The Sherwood Arboretum is bounded on the west by the Brisbane River and on the south-west by Jolimont and Turner Streets. Residential properties occur on the other boundaries. These properties are accessed from Joseph and Ferry Streets in the north; Dudley and Dunella Streets in the east; and Douglas Street in the south. Public vehicle access occurs off Jolimont Street with a 50 vehicle car park, and a smaller car park on Dewar Street directly into the John Herbert Memorial Vista.

Pedestrian access is provided from the Jolimont Street Car Park; off Dewar Street, Joseph Street, Turner Street; and from the pontoon on the Brisbane River centrally located on the Arboretum's eastern boundary.

== Heritage listing ==
Sherwood Arboretum (including the John Herbert Memorial Vista) was listed on the Queensland Heritage Register on 3 May 2007 having satisfied the following criteria.

The place is important in demonstrating the evolution or pattern of Queensland's history.

The Sherwood Arboretum is important as evidence for the development of modern scientific methods of managing forestry and timber production in Queensland following the First World War. The need for an arboretum in Queensland was identified by a number of eminent scientists and was supported by important scientific, commercial and community interest groups. The establishment of the Sherwood Arboretum was only achieved through cooperation between these groups and various levels of government, demonstrating the importance of the project.
In keeping with a long tradition of tree planting by eminent persons, the Arboretum contains plantings by the then Governor, Sir Mathew Nathan, and numerous distinguished scientists, politicians, local landholders and community leaders.

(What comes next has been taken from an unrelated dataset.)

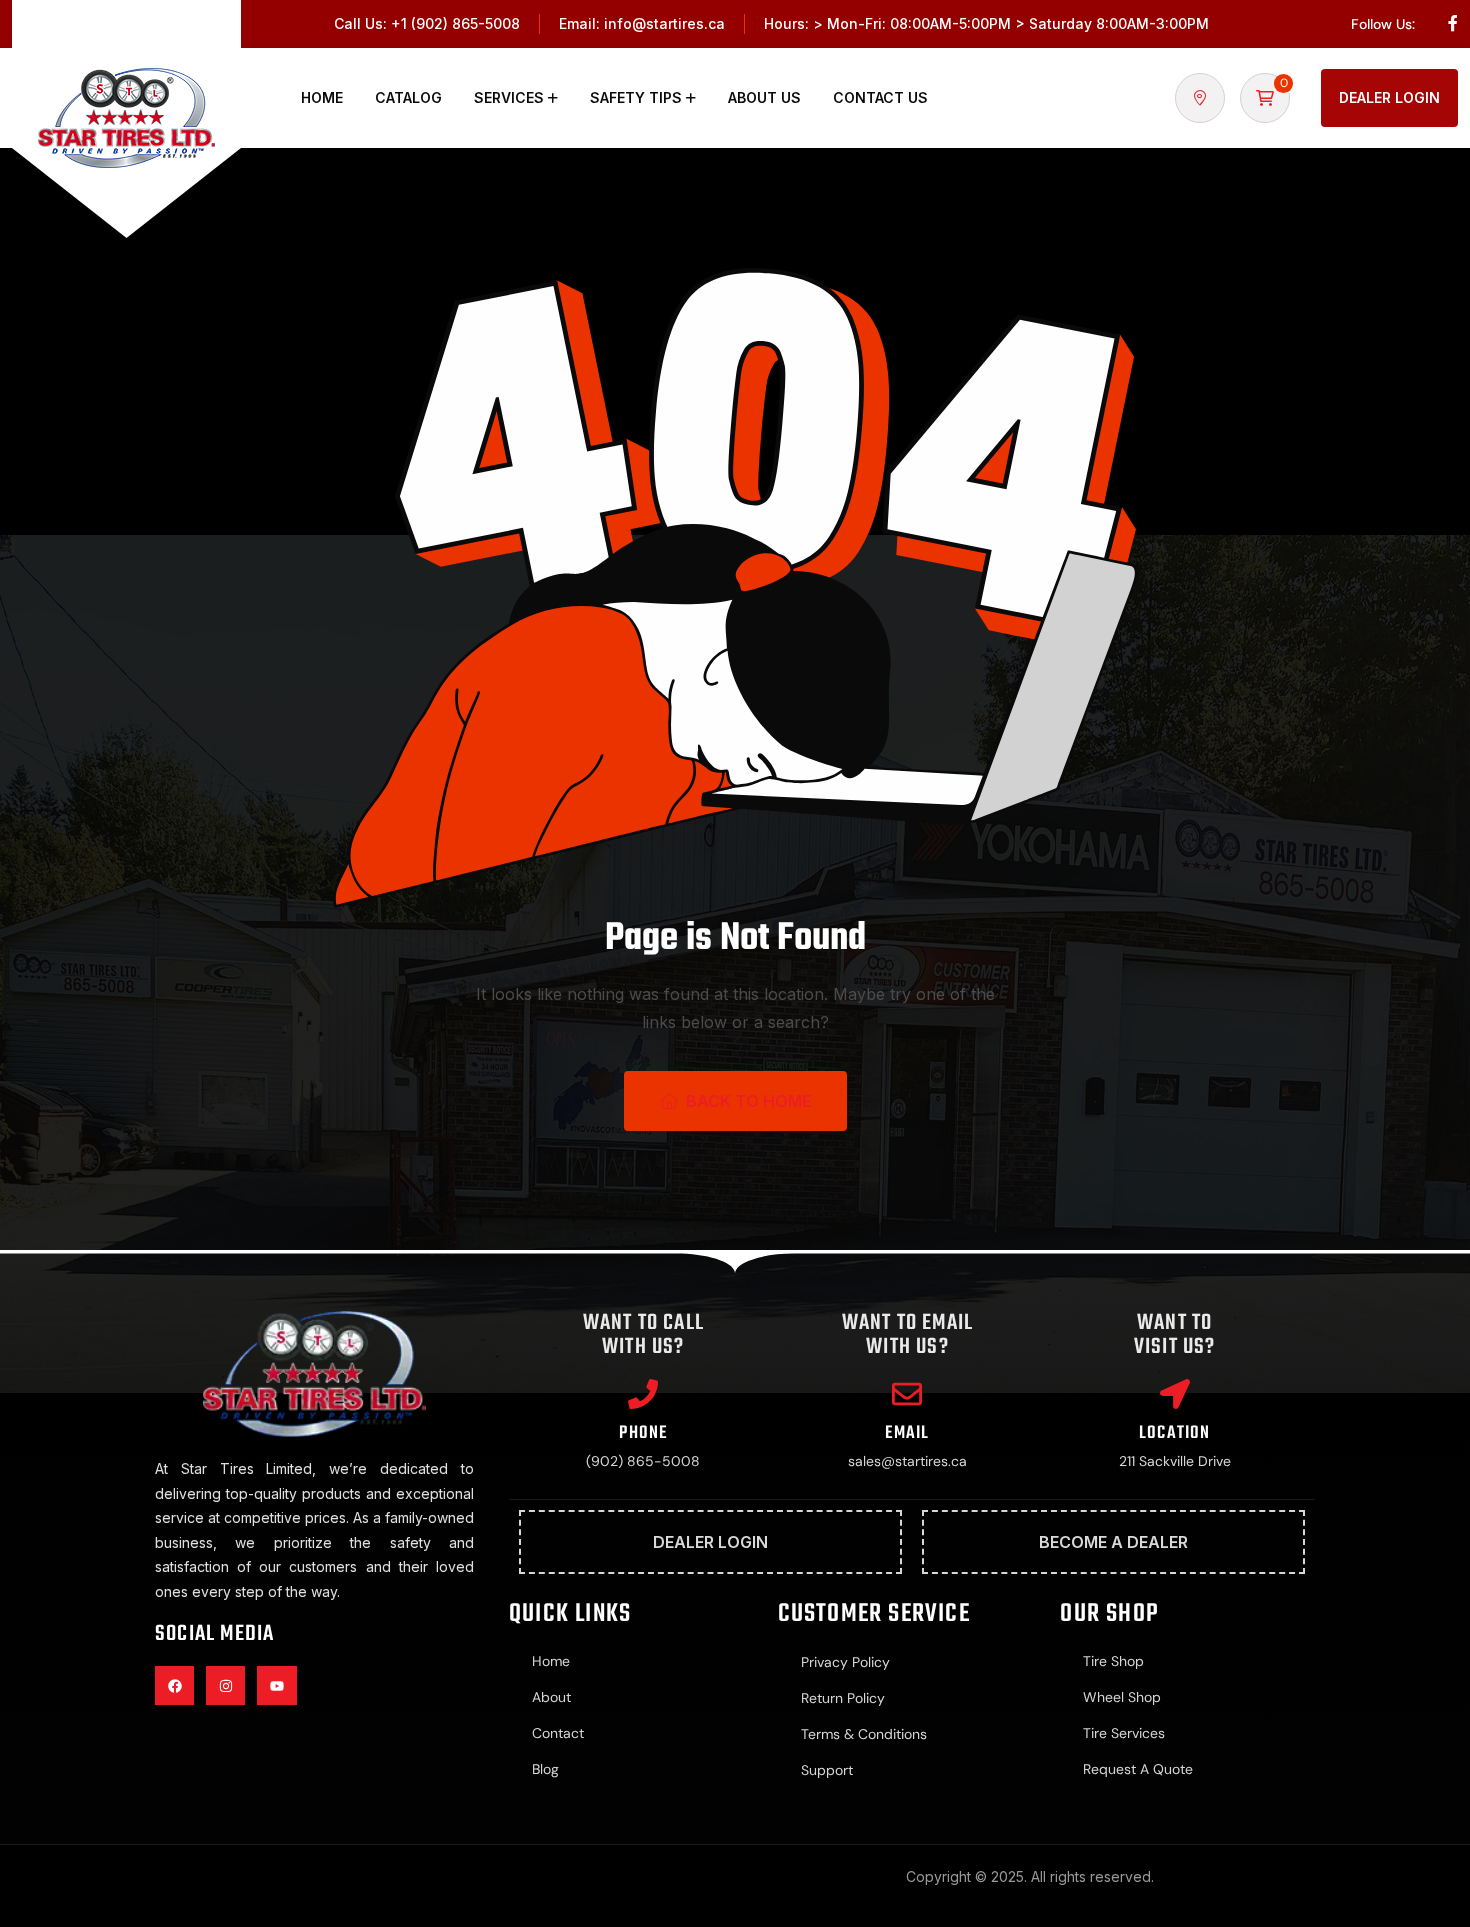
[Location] (1175, 1394)
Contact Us (880, 97)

The place demonstrates rare, uncommon or endangered aspects of Queensland's cultural heritage.

Sherwood Arboretum appears to be unique among Queensland's public open spaces and botanical gardens by its concentration on tree species native to Queensland, and by the virtual exclusion of exotics.

The place is important in demonstrating the principal characteristics of a particular class of cultural places.

Sherwood Arboretum is an important example of its type, combining public amenity and scientific purpose within an aesthetically pleasing arboreal landscape. It continues to serve its original function for research along with other public uses such as public relaxation, education and leisure.

The place is important because of its aesthetic significance.

The Sherwood Arboretum features riverside views, landscapes, and natural features that promote an appreciation of nature despite its limited acreage.

The place is important in demonstrating a high degree of creative or technical achievement at a particular period.

The Sherwood Arboretum is a managed landscape demonstrating a high level of creative and technical achievement in balancing aesthetically pleasing design characteristics with scientific requirements.

The place has a strong or special association with a particular community or cultural group for social, cultural or spiritual reasons.

Sherwood Arboretum is important to researchers and national and international visitors for its natural, aesthetic and scientific values, and is also valued by the local communities of Sherwood, Chelmer and Corinda as recreational space.